The breadth of audience of readers poses a significant challenge for authors contributing to discipline-based education journals such as CERP, which has been described in the previous Editorial (Seery et al., 2019). In this Editorial, the focus is on those who read CERP with a view to improving their own practice or the practice of others. How can CERP authors influence the practice of teaching chemistry?

Diffusion of innovation

A report on discipline-based education research published by the US National Research Council (2012), commonly called the DBER report, uses the work of Rogers (2003) to frame how innovative ideas are embedded in practice:

Stage 1: Knowledge: the individual learns about the innovation and seeks information about it.

Stage 2: Persuasion: the individual evaluates the innovation and begins to develop a positive or negative attitude.

Stage 3: Decision: the individual decides to adopt or reject the innovation.

Stage 4: Implementation: the individual puts the innovation into practice, possibly with some modifications, yet some uncertainty remains.

Stage 5: Confirmation: the individual looks for support for his or her decision. At this stage, the individual may decide to discontinue the innovation, either by replacement (adopting a better innovation) or by disenchantment, because the innovation does not meet the individual's needs.

Situating readers in the field

One of the commonly reported difficulties of those who seek knowledge about some aspect of teaching chemistry is the volume of information available, which can be overwhelming. This is a reflection on the successful growth of, and interest in, chemistry education. With two dedicated journals for chemistry education alone, there is an ever growing catalogue of information about chemistry education and chemistry education research. Our keen practitioner may happen on any particular article within their interest which will act as the first point of contact with that topic. With interest sufficiently piqued, this is likely to act as the gateway to an individual's growth in knowledge of the topic, through what is presented in that article, along with how that article is situated in the context of the field generally. How can articles assist with helping our reader gain greater knowledge of a particular topic?

The growth of the field of chemistry education research means that articles will likely report some increment in our understanding about teaching and learning chemistry, or analysis of application in a particular context. Articles are not books or surveys, and authors will rightly focus on the additional knowledge gained from their work in their reports. It is impossible to survey all that is known about teaching organic chemistry, for example, in an article describing students’ understanding of some particular mechanism, and it is not the intention of this Editorial to advocate that. However, authors will have an extensive understanding of the field in which their work is situated, and introductory sections of articles are a useful place to summarise briefly the key aspects of knowledge relating to, in our example, important aspects of what is known about students’ understanding of organic chemistry. This will provide a non-expert with a useful survey to advance their own understanding and awareness of that topic. Of course, identifying key aspects of what is known and where the gaps are is a typical opening gambit in any research article; the intention here is to highlight to authors the breadth of the audience reading that section, and how it can be useful in unintended ways for non-experts.

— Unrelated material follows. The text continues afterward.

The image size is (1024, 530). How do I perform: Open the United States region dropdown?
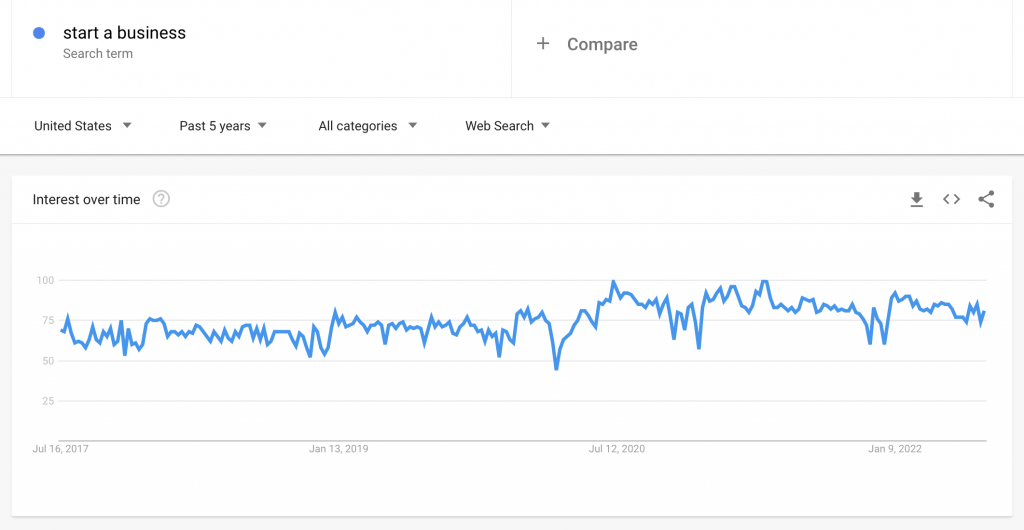pos(83,126)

The above discussion excludes review articles, which by their nature aim to survey a field, and there are a number of reviews available on a range of topics in CERP (Table 1). In addition, perspectives will typically offer a more extensive literature as authors situate their own perspective in a broader field. Where suitable, these are useful to cite in introductions to research articles, as they will be useful sources of information to those looking to find out more about a topic. The journal also has a back catalogue of special issues on particular themes (!themedcollections).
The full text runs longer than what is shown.